THE FAREWELL


Awkwafina (aka, Nora Lum) stars as a struggling artist named Billi in New York City. Billi loves her grandmother, Nai Nai (Shuzhen Zhao), who lives in China. Billi and her mother (Diana Lin) and father immigrated from China to America 20 years ago. When Billi learns her beloved grandmother has Stage Four lung cancer, she immediately wants to fly to China to take care of her. But, Billi’s mother, father, and entire Chinese family decide to keep this knowledge from Nai Nai. Director Lulu Wang based this movie on the actual “white lie” that she and her family told her own grandmother who was diagnosed with cancer.

Much is made in the movie about the differences in Eastern and Western thought. Billi, Americanized and modern, wants to share the medical information with her grandmother. But, peer pressure from her family force her to remain silent. A wedding between Billi’s cousin and his Japanese fiancé (played brilliantly by Air Mizuhara) is pushed forward as the reason for the entire family to gather together around Nai Nai.
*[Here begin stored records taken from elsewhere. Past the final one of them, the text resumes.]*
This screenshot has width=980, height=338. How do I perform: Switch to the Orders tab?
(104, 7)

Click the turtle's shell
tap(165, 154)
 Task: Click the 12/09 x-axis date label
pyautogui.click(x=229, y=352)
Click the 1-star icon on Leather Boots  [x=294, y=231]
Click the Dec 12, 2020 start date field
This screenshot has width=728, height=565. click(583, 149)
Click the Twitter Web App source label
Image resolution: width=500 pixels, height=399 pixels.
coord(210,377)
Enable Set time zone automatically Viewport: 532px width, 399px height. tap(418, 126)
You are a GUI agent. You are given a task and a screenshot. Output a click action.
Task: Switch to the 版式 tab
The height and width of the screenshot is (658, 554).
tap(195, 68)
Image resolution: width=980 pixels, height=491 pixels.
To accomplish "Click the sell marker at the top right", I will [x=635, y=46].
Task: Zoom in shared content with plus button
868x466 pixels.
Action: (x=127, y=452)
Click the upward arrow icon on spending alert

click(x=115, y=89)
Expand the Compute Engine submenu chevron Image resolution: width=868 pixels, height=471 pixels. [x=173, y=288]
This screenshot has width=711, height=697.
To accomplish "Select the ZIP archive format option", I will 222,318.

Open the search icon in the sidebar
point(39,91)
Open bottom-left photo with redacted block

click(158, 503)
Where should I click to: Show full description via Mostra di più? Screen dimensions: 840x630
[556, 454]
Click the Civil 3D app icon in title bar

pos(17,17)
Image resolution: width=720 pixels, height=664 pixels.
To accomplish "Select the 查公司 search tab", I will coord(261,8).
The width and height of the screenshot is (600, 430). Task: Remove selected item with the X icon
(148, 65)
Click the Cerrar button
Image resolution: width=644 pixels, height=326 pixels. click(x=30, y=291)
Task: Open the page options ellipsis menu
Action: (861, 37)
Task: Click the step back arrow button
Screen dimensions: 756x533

The cast is great, but Lulu Wang could have cut the wedding festivities short. If you’re in the mood for a wonderful family drama with some humor, I recommend The Farewell. GRADE: B+

11 thoughts on “THE FAREWELL

  1. Patti Abbott

    I was disappointed. I think this started as a short and that was about all the material it had. At one point, the protagonist says ” I was only happy with my grandmother before we left China.” And we have no idea from what the unhappiness stems. The entire family seems unhappy to me. And yet the films spends all of its time on the faux or at least rushed wedding. The conceit of keeping bad news hidden is familiar and doesn’t need 100 minutes worth of examination. For a great Chinese wedding movie, see Ang Lee’s THE WEDDING BANQUET, which also examines the idea of not telling people bad news. We barely know Awkwafina-what is it she does? This is a problem when you make a movie or a book about real live people: you can only examine them so far without hurting them.

    Reply
    1. Jeff Meyerson

      I agree about THE WEDDING BANQUET. This one, will wait for cable. Sounds overrated, like CRAZY RICH ASIANS (though Awkwafina was fun in that one).

      Reply
      1. george Post author

        Jeff, there was a lot of hype about THE FAREWELL. I heard a couple interviews on NPR and PBS NEWS HOUR featured it.

    2. george Post author

      Patti, I share many of your opinions about THE FAREWELL. The family seems to harbor a lot of secrets. And that wedding banquet went on FOREVER! But I think the Director, Lulu Wang, leaned a lot from making THE FAREWELL. Her next movie will be a lot better.

      Reply
  2. Michael Padgett

    The movie itself doesn’t appeal to me, but Grumpy Old Farts want to know: how does someone who can choose any name she wants come up with an abomination like Awkafina?

    Reply
    1. george Post author

      Michael, I suspect “Awkafina” is a take-off on Aquafina, a brand of purified bottled water products produced by PepsiCo, consisting of both unflavored and flavored water.

      Reply
      1. george Post author

        Todd, I like Awkafina and think her career will soar in the coming years. I’m not a fan of rap music, but she’s amusing…as you noted.

      2. Todd Mason

        I first saw her on GIRL CODE.

        ELLE: “Nora Lum grew up in Forest Hills, Queens and eventually took up the nickname Awkwafina, partly as a lark, in her teens. (At first it was “Aquafina,” until someone told her she might get sued.) She began to record herself rapping into a boombox at 13, then started laying down tracks in GarageBand when she got her first MacBook at 17. By 19, she was releasing comedic rap riffs on YouTube, where she whipped up millions of views and a dedicated cabal of fans. Then came two seasons on the all-female MTV comedy series Girl Code, a bodega-set web talk show called Tawk, a travel guide titled Awkwafina’s NYC (sample chapter: “The ‘Mr. Wong Fu, I Don’t Think We’re in Kansas Anymore’ Tour of Flushing, Queens”), a handful of TV and movie roles, and two albums of what she calls “brash, feminist rap”: 2014’s Yellow Ranger and this year’s richer, sleeker follow-up, In Fina We Trust.”